If I have learned anything in these past 5 months, it is never to say "I know how you feel" ever again. Each and every situation is unique. Even if you think you've been there, done that, it is not the same. I promise you, it is not the same at all. I only know how I feel and can imagine the pain others in my situation feel, but I won't know their exact pain. I can't even know my husband's pain and we shared a loss. I can only work through my own and hope to find ways that might make coping easier.

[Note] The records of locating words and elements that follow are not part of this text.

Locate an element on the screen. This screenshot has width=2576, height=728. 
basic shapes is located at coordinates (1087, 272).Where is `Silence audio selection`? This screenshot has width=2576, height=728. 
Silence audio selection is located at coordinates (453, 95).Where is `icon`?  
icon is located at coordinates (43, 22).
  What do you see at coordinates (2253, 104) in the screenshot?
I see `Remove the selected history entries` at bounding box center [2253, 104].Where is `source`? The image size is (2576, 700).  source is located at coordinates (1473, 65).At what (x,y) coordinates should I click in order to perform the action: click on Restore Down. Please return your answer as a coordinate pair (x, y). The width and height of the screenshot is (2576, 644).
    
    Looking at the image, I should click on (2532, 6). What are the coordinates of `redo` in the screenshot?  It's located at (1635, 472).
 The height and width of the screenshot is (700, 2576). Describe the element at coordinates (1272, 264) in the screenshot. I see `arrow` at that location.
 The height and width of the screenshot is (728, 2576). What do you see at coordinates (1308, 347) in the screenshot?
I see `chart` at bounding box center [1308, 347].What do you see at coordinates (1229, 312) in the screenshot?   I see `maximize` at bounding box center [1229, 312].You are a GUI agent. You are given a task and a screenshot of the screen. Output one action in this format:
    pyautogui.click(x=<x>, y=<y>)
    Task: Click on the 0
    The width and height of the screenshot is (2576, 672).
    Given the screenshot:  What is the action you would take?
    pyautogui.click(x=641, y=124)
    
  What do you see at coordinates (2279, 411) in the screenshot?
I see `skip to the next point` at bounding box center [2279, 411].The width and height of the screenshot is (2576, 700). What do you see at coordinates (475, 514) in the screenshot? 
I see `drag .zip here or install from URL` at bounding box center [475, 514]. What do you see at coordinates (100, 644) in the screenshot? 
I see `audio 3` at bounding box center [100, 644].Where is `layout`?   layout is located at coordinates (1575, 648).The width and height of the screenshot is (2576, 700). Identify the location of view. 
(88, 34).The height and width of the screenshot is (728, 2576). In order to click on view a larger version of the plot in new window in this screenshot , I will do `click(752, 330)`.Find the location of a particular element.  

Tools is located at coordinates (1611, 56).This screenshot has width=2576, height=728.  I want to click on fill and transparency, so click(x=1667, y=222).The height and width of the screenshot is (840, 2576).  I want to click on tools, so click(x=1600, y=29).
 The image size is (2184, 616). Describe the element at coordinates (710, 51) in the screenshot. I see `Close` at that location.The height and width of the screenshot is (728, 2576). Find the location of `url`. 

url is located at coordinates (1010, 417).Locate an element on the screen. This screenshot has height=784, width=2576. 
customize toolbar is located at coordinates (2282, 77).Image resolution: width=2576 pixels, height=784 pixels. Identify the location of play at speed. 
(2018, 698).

My other issue keeping me up tonight is hopelessness. I feel beaten down this week. I am having trouble finishing up the cook book and getting the federal application even started for the non profit. I honestly wish I could wipe the words spinal muscular atrophy from my mind and NEVER think about them EVER again. Why? It would be easier. I won't have to read about other sicks babies, learn of new angels, or hear about pregnant women finding out that their renewed efforts to have a healthy baby have been thwarted by the cruelty of SMA yet again. My heart is broken, shattered even, and all of that continued bad news just breaks another little piece of what I have left. This week, I don't want to think about SMA. I hate it. I hate what it has done to so many of the wonderful families I've met online during these past 5 months. I will battle through and get back to the fight so that my Eli did not die in vain, but for this week, I think I need a break.